The Alaska Bar Association provides services to the public, including:

- Forms and instructions for filing complaints against lawyers
- An online database for searching for public discipline records
- A guided procedure and process for resolving attorney/client fee disputes
- A Lawyers' Fund for Client Protection to reimburse clients who have been financially harmed by their attorney's professional misconduct.
- Guides and information on topics such as Seniors & the Law; the Alaska Youth Law Guide; Pro Bono Legal Service Providers; Unbundled Legal Services; Domestic Violence Protective Orders; Client's Rights and Responsibilities
- Alaska Free Legal Answers, an online service for low-income Alaskans; self-Help services; and a guide to legal resource websites.
- A free telephonic Lawyer Referral Service organized by topic, such as real estate, adoption, etc. Members of the public can receive contact information for lawyers practicing in specific areas. Lawyers who enroll in the Lawyer Referral Service agree to charge no more than $125 for the first half-hour of consultation.

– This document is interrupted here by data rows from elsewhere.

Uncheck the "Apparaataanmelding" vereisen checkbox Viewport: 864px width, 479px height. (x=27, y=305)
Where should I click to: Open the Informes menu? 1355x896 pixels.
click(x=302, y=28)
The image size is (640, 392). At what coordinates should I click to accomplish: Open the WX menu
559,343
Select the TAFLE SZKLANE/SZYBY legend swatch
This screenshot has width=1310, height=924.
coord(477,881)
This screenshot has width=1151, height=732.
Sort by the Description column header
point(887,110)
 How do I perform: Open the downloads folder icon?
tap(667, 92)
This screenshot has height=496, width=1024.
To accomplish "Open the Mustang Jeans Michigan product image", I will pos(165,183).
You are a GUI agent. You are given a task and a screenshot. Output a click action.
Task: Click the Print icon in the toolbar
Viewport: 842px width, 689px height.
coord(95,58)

- An annual free clinic on Martin Luther King Jr. Day enrolls volunteer lawyers from across the state to provide legal advice on issues including landlord/tenant disputes, family law matters, wills and estates, and public benefits issues.

== Nora Guinn Award ==
The Alaska Bar Association gives the Judge Nora Guinn Award, named after Alaska's first female and Alaska Native judge, to those who "made an extraordinary or sustained effort to assist Alaska’s Bush residents, especially its Native population, overcome language and cultural barriers to obtaining justice through the legal system". Honorees include David Avraham Voluck.